◆ ACTIVITY:
Using the entries below, write out the line with "This screenshot has width=1526, height=464.", the line with "Screen dimensions: 723x1568", and every line in between, exactly as each is written.

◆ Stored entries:
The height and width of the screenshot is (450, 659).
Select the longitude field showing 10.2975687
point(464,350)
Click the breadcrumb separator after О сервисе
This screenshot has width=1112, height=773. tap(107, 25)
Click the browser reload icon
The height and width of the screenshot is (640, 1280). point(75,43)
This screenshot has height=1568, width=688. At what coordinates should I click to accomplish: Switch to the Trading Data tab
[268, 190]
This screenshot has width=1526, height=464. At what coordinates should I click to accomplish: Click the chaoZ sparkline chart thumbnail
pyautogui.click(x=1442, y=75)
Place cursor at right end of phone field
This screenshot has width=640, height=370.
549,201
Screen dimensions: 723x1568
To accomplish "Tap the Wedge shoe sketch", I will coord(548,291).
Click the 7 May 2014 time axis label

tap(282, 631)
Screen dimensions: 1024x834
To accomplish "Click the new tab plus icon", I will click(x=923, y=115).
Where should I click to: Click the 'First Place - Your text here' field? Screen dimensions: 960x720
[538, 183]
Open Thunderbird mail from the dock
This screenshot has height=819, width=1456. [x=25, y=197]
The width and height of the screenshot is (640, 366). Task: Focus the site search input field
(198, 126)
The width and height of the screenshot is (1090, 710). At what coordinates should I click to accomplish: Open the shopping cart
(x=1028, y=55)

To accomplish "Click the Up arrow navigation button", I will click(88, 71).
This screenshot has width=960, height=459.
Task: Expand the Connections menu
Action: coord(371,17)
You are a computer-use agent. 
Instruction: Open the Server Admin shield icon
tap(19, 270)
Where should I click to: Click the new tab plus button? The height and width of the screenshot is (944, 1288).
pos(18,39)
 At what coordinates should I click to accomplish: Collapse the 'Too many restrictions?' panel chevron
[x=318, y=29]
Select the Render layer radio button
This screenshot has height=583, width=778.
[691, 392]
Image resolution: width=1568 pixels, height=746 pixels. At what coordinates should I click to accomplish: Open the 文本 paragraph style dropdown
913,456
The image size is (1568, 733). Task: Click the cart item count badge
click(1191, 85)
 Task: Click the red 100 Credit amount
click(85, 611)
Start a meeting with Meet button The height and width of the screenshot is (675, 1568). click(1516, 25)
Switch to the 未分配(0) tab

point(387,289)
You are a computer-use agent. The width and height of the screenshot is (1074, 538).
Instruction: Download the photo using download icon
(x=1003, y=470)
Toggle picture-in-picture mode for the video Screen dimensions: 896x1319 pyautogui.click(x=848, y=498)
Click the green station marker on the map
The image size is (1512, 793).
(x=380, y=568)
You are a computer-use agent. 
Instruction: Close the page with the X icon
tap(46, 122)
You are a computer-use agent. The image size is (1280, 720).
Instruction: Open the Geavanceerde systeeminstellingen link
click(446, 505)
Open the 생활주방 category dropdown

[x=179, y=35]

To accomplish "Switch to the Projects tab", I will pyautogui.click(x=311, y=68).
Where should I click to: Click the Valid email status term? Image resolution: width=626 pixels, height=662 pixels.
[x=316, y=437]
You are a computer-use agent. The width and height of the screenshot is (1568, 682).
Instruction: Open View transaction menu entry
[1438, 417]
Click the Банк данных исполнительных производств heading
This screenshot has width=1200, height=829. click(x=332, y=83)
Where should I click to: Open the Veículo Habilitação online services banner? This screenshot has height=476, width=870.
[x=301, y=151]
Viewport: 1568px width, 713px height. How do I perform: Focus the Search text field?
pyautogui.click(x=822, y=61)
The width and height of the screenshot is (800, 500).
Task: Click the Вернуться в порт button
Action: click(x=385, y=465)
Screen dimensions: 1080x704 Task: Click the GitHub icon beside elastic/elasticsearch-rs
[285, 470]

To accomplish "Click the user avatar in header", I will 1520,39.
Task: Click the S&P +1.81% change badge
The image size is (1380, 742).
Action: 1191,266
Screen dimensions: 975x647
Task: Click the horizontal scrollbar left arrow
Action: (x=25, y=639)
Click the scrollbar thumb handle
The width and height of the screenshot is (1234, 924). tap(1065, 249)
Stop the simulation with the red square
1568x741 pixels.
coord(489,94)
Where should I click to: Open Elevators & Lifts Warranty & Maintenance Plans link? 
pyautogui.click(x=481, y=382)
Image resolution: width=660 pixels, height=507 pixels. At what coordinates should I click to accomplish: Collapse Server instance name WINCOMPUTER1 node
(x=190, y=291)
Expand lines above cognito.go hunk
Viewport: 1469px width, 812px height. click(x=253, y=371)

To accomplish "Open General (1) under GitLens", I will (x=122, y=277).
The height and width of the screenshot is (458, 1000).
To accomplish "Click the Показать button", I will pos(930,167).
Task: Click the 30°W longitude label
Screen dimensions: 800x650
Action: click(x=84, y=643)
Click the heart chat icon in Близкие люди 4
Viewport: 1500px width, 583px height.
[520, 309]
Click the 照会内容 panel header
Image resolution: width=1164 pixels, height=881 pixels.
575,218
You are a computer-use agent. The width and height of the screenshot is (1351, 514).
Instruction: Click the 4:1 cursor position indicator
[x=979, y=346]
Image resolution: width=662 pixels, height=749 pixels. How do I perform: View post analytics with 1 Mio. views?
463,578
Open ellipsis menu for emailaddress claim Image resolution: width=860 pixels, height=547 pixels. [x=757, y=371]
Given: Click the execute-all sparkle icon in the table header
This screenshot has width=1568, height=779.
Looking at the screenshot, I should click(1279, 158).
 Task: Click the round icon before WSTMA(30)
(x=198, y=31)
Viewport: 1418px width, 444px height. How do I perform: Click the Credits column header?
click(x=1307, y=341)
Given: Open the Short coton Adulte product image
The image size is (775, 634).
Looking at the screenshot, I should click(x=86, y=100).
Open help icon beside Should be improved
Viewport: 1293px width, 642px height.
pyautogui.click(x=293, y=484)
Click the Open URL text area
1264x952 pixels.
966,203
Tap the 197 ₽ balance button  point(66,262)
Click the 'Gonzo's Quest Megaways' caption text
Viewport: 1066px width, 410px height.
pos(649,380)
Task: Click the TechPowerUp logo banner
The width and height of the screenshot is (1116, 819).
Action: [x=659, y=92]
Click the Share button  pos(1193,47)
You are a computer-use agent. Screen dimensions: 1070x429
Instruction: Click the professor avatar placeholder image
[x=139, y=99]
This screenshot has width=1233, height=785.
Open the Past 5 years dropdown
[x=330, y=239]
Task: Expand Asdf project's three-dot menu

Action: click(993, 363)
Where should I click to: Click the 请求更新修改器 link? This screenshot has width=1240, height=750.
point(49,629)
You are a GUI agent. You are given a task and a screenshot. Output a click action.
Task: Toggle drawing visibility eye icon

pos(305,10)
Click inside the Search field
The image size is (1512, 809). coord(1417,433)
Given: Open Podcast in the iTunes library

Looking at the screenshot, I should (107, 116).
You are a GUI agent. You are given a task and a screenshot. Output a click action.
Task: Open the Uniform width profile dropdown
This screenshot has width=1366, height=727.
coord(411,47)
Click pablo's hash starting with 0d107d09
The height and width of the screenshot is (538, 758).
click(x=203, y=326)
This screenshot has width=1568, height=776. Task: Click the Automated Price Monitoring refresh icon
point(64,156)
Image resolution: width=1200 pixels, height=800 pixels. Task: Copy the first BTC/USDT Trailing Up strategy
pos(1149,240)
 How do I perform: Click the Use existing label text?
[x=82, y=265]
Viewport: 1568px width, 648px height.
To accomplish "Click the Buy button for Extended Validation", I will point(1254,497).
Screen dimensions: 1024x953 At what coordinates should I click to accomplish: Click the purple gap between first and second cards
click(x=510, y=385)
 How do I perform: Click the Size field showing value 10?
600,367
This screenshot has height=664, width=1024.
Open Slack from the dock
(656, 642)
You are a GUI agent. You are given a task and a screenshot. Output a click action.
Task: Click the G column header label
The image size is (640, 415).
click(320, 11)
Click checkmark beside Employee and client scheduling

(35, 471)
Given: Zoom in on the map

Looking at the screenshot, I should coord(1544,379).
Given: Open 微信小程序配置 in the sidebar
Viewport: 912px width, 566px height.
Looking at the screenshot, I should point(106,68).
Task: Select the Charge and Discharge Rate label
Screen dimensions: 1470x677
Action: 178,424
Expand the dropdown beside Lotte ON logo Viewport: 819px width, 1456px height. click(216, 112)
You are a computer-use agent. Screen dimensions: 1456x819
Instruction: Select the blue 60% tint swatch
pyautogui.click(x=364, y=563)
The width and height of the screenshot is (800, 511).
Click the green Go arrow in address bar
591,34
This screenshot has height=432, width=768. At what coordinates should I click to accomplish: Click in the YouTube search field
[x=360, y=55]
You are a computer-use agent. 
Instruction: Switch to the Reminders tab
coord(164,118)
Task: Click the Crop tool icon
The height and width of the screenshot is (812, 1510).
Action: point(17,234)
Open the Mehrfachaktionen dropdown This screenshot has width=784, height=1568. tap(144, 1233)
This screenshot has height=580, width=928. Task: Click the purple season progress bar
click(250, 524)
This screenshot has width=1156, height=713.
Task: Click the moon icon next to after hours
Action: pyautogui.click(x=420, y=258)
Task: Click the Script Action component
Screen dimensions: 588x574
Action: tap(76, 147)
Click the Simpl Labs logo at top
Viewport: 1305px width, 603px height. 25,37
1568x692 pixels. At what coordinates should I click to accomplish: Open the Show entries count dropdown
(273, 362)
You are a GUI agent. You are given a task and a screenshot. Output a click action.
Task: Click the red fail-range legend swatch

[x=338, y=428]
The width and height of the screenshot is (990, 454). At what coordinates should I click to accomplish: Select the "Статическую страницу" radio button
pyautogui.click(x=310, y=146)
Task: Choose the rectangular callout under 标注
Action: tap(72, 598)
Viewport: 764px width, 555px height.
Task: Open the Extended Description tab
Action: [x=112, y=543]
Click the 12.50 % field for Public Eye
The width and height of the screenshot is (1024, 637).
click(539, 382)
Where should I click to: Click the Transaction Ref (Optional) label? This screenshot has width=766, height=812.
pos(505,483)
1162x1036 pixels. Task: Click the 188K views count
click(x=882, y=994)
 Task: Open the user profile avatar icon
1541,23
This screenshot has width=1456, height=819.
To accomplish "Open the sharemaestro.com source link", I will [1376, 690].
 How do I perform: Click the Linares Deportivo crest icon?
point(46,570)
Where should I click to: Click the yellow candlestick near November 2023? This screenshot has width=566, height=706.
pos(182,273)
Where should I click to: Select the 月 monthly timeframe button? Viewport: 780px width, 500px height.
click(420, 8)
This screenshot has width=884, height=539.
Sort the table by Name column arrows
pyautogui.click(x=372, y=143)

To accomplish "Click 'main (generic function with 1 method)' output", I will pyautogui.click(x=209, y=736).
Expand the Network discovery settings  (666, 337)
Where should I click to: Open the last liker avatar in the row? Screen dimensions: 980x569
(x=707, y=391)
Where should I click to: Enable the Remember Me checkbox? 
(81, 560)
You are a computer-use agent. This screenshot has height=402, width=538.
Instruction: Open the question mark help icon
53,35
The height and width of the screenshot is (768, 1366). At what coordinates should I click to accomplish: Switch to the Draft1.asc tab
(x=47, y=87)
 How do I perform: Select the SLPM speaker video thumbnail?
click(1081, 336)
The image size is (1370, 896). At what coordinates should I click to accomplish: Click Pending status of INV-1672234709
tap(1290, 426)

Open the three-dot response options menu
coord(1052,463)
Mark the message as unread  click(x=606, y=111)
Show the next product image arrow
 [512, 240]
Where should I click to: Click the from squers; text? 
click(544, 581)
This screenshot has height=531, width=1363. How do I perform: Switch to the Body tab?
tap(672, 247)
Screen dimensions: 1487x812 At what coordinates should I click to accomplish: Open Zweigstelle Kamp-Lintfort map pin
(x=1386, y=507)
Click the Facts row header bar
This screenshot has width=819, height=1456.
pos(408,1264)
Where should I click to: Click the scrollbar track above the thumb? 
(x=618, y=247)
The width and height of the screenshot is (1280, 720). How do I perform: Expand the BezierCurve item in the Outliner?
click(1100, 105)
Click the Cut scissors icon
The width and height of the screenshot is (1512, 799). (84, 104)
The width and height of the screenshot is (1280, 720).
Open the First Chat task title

◆ TASK RESULT:
This screenshot has width=1526, height=464. At what coordinates should I click to accomplish: Click the chaoZ sparkline chart thumbnail
pyautogui.click(x=1442, y=75)
Place cursor at right end of phone field
This screenshot has width=640, height=370.
549,201
Screen dimensions: 723x1568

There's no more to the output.